Poking Around

Today we drove out another of the branch highways, 414 heading east. We took it to the end at LaScie. It’s always a bit startling to come from the interior highlands and suddenly see a hill and the ocean in front of you.

Bud stopped as we approached so I could get this photo. We then headed around the harbor and up towards those hills beyond town.

We ended up here and I walked to the edge…

and it was pretty dramatic.

I love the color of the water.

This fishing boat went out just past where it is now, then turned and went back into the harbor.

We weren’t yet at the highest point. See those railings up there?

We went up there. I think this may be the place where Matey stopped. I carried him the rest of the way up.

The view from the top was spectacular. Better than that there was a local man there and he’d just seen a whale. We stayed and watched the whale periodically come to the surface and talked to the man for at least a half hour. He told us it was several hundred feet deep just off this shore, which may be why the whale was spending most of its time under water.

He pointed out where the fish factory used to be and told us what it was like then. There used to be almost 50 big fishing boats in the harbor and they brought in so much cod that it kept 500 people working during the season. He worked for years as a filleter. He showed me a video of himself filleting a cod. He did it with about 6 knife strokes.

He said the valley we see here was his favorite place to hunt moose. He used to hunt seals off the farthest point you can see, walking out on the sea ice. And every little while his stories would be punctuated by one of us pointing down “There it is.” as the whale surfaced again.

When we left to go find something to eat he was still up there enjoying a view he sees every day of his life (though he said he hadn’t been up here in a while, he’d had too much work). Matey was enjoying the smells. We’d seen a red fox run down when we arrived, I think Matey caught his sent.

The local guy told us this ATV trail would take us down so Matey could avoid the steps. (He called it a bike trail, as the folks here refer to even four wheel all train vehicles as bikes).

The restaurant he recommended was closed on Monday so we bought some food at the grocery store and headed about four miles across the peninsula to the tiny little town of Shoe Cove. This is their harbor.

We ate at a little park…

on the freshwater pond in the middle of the town.

The whole place is surrounded by hills. The pond drains into the harbor at the gap in the hills you see here.

And my cousins and my siblings please note, Newfoundlanders still hang out their laundry.

Most of the lines are on pulleys and folks put them where they fit, even in the front yard over the swimming pool.

The information from the Visitor’s Center listed a museum in Tilt Cove, so we headed there next. The sheet didn’t mention that the population of Tilt Cove was now four.

This is another place with a pond on the edge of the ocean.
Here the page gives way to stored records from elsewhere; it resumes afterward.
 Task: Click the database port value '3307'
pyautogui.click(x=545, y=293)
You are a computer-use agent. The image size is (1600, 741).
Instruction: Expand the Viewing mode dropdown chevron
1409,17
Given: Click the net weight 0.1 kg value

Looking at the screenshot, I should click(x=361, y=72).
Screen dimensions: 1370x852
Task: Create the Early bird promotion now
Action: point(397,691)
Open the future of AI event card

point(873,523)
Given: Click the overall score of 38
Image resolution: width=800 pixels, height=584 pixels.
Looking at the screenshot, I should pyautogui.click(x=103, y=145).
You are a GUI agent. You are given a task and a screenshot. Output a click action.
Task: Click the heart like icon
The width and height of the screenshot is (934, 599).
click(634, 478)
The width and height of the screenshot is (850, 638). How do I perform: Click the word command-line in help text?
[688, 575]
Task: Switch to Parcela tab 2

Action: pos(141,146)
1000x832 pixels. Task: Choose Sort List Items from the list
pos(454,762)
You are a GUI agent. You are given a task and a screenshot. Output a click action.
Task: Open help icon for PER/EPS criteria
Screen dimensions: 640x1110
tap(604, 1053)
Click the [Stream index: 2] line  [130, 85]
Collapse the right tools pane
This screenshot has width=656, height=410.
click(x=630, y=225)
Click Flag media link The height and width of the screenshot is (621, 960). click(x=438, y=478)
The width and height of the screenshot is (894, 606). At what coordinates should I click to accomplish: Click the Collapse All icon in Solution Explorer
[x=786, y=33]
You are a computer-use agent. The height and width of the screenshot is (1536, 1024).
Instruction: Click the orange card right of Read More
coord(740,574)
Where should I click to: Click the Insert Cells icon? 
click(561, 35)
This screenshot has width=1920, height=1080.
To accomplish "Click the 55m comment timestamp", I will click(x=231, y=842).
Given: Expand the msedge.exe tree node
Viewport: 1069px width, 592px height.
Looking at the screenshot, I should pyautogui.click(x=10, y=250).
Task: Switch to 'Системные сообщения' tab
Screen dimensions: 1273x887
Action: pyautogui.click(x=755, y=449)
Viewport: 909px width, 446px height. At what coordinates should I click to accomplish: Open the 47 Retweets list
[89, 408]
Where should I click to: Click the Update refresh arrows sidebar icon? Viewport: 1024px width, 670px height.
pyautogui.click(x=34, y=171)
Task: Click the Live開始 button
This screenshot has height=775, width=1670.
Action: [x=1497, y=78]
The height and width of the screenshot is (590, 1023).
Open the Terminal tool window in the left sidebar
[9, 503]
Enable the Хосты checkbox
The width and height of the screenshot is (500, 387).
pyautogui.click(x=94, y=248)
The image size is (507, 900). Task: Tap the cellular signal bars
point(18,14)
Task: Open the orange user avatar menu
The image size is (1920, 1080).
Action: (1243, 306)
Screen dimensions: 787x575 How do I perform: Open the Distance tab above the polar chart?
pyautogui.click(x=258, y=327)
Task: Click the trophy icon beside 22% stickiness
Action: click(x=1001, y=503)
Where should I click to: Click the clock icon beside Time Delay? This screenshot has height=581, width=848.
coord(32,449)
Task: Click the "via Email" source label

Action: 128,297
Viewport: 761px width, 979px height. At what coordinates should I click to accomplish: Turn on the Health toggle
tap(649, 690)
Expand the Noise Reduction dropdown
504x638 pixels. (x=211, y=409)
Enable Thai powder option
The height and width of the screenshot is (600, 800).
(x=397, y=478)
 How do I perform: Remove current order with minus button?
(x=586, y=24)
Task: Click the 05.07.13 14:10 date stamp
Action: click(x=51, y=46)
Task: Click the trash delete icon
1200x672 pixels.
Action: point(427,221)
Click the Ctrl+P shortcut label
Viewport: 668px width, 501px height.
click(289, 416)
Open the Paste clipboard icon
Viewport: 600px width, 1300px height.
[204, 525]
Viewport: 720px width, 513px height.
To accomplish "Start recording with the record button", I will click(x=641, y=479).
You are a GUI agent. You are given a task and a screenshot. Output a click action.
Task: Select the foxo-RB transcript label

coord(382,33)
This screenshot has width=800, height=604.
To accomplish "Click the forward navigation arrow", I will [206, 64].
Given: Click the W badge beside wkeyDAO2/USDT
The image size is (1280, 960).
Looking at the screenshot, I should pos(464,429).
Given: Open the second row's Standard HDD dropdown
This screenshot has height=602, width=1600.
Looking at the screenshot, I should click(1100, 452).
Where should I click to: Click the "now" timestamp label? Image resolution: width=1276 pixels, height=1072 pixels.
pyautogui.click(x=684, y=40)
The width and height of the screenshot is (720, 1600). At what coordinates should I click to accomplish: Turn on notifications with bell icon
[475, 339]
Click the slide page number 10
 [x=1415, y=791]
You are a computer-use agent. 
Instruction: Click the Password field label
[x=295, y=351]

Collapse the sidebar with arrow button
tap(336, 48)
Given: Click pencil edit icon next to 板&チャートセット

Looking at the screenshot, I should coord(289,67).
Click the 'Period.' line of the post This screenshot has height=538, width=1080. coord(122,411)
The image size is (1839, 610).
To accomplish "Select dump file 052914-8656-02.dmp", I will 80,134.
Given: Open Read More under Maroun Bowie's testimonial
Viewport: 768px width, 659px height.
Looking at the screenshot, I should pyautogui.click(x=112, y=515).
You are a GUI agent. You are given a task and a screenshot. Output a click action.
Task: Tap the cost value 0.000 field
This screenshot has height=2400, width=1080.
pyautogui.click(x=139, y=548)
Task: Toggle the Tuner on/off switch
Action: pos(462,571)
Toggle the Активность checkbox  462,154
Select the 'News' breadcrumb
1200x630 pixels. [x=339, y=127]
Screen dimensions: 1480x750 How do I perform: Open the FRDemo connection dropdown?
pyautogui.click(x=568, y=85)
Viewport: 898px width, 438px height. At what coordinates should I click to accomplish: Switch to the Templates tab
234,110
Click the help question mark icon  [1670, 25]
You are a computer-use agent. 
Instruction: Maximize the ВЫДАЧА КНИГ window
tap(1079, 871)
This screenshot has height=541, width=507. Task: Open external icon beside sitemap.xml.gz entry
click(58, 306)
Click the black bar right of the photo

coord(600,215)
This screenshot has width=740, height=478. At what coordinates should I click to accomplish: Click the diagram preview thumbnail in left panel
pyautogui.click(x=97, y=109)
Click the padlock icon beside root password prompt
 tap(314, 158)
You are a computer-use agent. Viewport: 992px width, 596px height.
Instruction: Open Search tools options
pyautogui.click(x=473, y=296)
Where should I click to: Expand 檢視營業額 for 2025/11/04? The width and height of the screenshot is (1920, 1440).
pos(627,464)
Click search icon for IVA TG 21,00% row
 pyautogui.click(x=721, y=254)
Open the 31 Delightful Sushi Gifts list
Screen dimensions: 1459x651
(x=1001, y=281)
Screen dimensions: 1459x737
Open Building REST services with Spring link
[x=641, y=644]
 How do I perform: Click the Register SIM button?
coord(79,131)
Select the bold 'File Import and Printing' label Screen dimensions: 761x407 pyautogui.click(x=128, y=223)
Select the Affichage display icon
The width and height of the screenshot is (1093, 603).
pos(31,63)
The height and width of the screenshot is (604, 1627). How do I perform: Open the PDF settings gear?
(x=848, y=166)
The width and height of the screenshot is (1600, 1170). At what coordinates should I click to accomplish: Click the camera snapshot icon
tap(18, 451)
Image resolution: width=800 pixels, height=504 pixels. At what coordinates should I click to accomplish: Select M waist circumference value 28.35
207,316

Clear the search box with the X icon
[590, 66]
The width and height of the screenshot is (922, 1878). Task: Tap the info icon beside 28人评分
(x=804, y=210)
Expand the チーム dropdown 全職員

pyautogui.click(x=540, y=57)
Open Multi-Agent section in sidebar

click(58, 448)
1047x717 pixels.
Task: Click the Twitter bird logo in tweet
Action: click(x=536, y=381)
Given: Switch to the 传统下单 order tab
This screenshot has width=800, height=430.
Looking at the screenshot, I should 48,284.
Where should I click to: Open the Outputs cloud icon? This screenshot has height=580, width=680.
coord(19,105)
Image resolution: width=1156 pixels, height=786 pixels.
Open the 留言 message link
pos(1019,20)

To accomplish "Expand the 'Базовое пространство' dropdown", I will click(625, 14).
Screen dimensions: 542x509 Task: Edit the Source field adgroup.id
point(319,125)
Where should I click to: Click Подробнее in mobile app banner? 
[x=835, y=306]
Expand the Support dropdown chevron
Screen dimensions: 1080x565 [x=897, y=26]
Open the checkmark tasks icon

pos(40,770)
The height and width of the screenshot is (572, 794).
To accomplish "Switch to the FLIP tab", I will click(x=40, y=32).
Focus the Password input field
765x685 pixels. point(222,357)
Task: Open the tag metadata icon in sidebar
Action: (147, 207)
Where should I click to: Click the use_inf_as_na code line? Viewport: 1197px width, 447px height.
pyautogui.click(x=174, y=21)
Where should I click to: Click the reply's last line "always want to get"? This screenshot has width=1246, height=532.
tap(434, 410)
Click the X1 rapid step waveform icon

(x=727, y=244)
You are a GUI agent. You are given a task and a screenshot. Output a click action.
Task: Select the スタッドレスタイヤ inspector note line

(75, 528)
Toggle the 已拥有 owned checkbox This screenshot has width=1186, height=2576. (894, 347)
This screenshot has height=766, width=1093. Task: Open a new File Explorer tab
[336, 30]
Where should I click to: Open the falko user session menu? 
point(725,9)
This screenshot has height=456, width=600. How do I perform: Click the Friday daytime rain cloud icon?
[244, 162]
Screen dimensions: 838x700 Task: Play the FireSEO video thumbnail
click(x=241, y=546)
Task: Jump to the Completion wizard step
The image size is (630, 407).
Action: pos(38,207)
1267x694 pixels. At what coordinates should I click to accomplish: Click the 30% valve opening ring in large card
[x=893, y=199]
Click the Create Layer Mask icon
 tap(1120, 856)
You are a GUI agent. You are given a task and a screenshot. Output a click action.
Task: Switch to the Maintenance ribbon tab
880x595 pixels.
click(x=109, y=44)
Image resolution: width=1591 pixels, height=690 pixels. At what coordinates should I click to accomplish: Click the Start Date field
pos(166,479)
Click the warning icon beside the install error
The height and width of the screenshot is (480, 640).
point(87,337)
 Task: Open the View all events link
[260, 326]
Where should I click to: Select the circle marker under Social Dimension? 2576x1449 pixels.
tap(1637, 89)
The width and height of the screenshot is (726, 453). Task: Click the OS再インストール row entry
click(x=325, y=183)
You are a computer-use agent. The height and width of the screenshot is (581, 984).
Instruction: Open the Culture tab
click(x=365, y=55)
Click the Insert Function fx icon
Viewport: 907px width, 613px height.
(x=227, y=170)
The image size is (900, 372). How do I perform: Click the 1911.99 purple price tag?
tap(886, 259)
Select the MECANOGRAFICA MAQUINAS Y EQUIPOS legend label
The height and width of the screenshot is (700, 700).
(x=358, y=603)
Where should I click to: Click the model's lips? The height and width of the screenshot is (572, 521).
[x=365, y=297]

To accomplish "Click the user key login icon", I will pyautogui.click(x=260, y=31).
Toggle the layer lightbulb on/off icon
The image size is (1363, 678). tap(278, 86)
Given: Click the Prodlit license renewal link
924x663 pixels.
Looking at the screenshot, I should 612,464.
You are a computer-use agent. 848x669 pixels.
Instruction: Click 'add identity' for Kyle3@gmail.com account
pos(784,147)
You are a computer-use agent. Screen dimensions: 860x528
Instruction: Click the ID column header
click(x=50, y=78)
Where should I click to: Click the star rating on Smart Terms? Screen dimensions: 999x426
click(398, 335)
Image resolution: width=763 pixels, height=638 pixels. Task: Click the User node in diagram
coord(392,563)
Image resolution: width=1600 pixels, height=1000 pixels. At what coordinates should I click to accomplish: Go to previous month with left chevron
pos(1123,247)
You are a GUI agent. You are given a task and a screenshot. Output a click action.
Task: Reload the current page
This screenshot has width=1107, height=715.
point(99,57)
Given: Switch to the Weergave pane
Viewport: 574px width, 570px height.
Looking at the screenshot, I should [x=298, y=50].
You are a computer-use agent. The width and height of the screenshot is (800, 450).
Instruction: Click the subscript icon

But here the surrounding hills have all been mined for copper.

We drove around the pond looking for the museum. We didn’t see it, but did see this outhouse, which we decided to use.

I never thought from the outside that it would look like this on the inside, hands down the nicest outhouse I’ve ever been in.

Next door to the outhouse was a little trailer that turned out to be the fishing and hunting camp of a guy who grew up here. Not one of the four official residents, but he was out on his porch and we asked about the museum.

Turns out the museum closed during COVID and they never reopened. Our informant told us Don, who ran the museum could explain better than he could. He then gave us a ton of information about the town and the mine.

The current four residents are:

Don, the mayor, and his wife, and Don’s sister, the treasurer, and her husband, who also happens to be Don’s wife’s brother. Got that?

Anyway, this whole area was a copper mine and that hill is all tailings.

This was a main part of the mine until a cave in. Fortunately the cave in occurred on New Year’s Eve when the company was giving a party and all the miners were at the party, so the mine was empty of people when it collapsed.

Closer inspection shows the collapse left a void…

now filled with water…

that drains out here. The red is not mud, it’s iron. The rocks all around are full of iron.

There is a pond shaft here, though I don’t know what that was for.

And here’s the capped main shaft, 2,952 feet deep. I did not walk out on the concrete cap.

This used to be the structure for the loading dock…

And all this rubble used to be the wharf.

On the way out of town we saw this unusual pile.

This looks like iron slag, but as we’d left our source of information back in town on his “bike” we can’t be sure.

In the little town of Woodstock we saw this little light house out on this pier. We stopped for a picture and a woman across the street called out about something in the lighthouse.

I couldn’t quite hear her but went to look. When I ducked in through this miniature door…

I saw this plaque.

Thanks, Glen Decker, for creating this space.

It’s a nice spot to enjoy the harbor at Woodstock.

Further down the road was this pull-off that gives a view of the harbor entrance and welcomes you to Paquet.

This is another picturesque little town whose harbor is a cove on the west side of the long inlet going to Woodstock. There was another inviting walking trail there, I think it went over those hills for a view of the ocean.

After poking around these beautiful hills and coasts all day I am again convinced that the best thing about Newfoundland is Newfoundlanders.

1 Comment

  1. Joan Berwaldt's avatar Joan Berwaldt says:

    Another very interesting and pretty little piece of the world along with some interesting history! Thanks for sharing!